Looking ahead we remain on track to open approximately 70 new communities this year and to thereby increase our community count by 15%. We are excited about the location and quality of these new communities that we plan to open this year, many of which will be open during the second half of the year.

With our improved sales performance our backlog increased to 1613 homes, with the total sales value of $577 million again a 16% increase over year ago. Our average sale price of homes in backlog is $358,000 which is 10% higher than a year ago.

Our financial condition is strong, the shareholders' equity of $554 million and our net debt to capital ratio equal 48% at the end of the quarter. I’ll now give some more specific information on our 3 regions. First the Southern region which is comprised of our two Florida and four Texas markets.

In the Southern region we had 275 deliveries for the quarter, unchanged from a year ago. This represents 38% of our total volume. As I mentioned before, our new contracts on the Southern region increased 23% for the quarter.

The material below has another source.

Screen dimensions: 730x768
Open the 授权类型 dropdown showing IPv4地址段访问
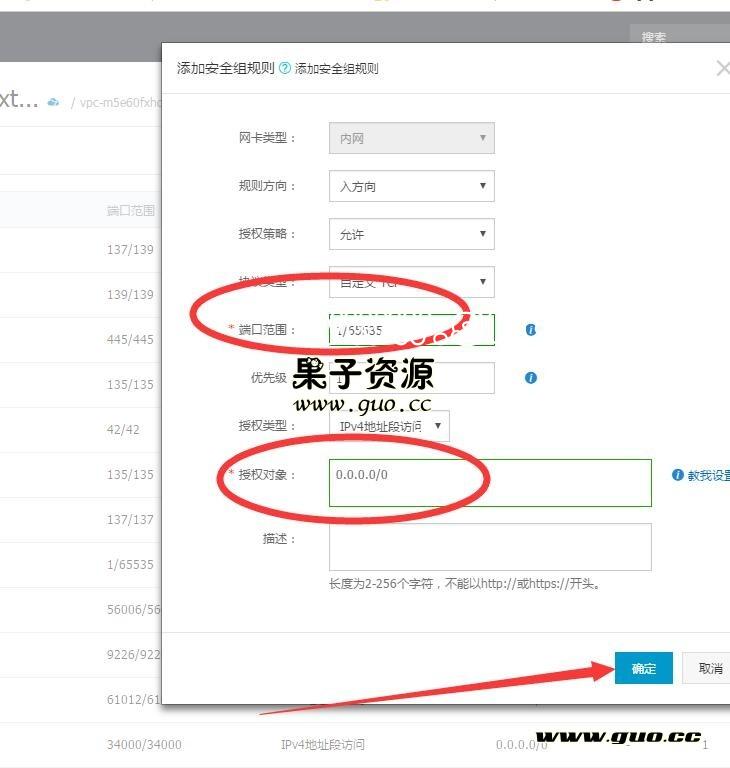coord(390,426)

We are achieving solid results in both Orlando and Tampa, our two Florida markets and we have been growing our position in each of these markets. Tampa sales were strong during the quarter and our Orlando market came close to matching the very strong sales pace that we saw in last year’s first quarter.

We fully expect Tampa and Orlando to continue to perform well for us in 2015 as new communities come online. In our growing Texas operation Dallas and Austin both contributed significantly to our sales and deliveries. Of course this was compared to be in relative startup mode a year ago.

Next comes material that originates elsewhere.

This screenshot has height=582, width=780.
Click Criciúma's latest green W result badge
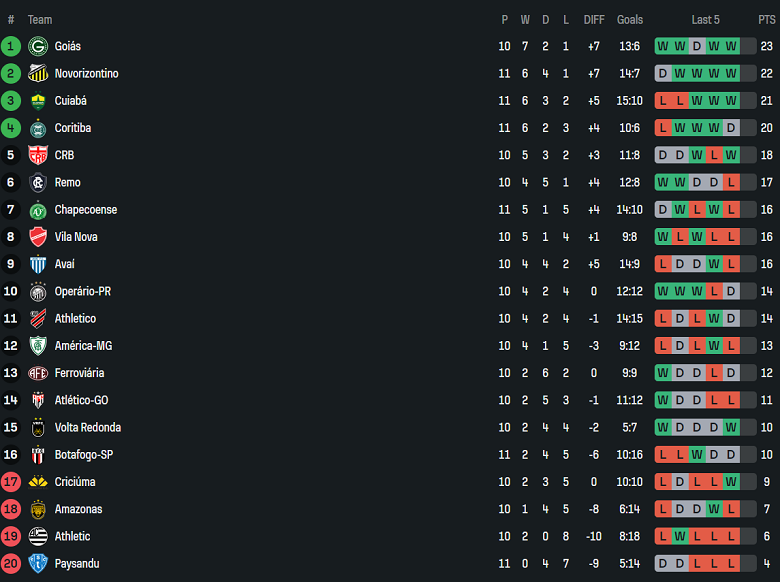731,482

Huston and San Antonio were relatively flat compared to last year. We are seeing a slower selling environment in Huston, but improved margins and we continue to monitor market conditions there as job growth are slightly slowing down. The dollar value of our sales backlog in the Sourthern region at the end of the quarter was 25% higher than a year ago.

We decreased our control log position in the Southern region by 367 logs, a decrease of 4% from a year ago and we actually had 54 communities in the Southern region at the end of the quarter representing a 4% increasing from March of last year. Next is the Mid West region. Our four Mid West markets had collectively 248 deliveries in the first quarter.

This was 35% of the total, as we’ve indicated during the past several years this ratio has declined significantly, shifted from 53% of deliveries in 2009 to now 35% today as we have strategically expanded and shifted our geographic footprint. And this shift has been very successful for us.

Our deliveries in the Mid West decreased 4% for the first quarter compared with last year, while new contracts in the Mid West were 12% for the quarter. Sales backlog in the Mid West was up 15% from a year ago in dollar value and our controlled log position in the Mid West decreased 8% compared to last year.

We ended the quarter with 64 active communities. This was a decrease of 4% from March of last year. The demand in each of our Mid West market is solid and we expect each market to contribute a meaningful level of profits in 2015. Chicago had another solid quarter for us and continues to be one of our better performing markets.

Indianapolis and Cincinnati are both off to a strong start in the first quarter with continued improvement in sales even with fewer communities. And finally the Columbus market continues to see improved margins for M/I Homes through the opening of newer communities that would come online.

Finally the Mid Atlantic region which consist of our DC operation and our Charlotte, Raleigh, North Carolina operations. New contracts were up 1% for the first quarter compared with 2014 and that book log value is up 5% at the end of the quarter from a year ago.

We ended the quarter with 35 active communities in the Mid Atlantic region down about 10% from year ago. We delivered 194 homes in the Mid Atlantic region or 27% of the total, this volume was down 4% from last year. Our Charlotte operation had a strong quarter with improvement in both sales and closings.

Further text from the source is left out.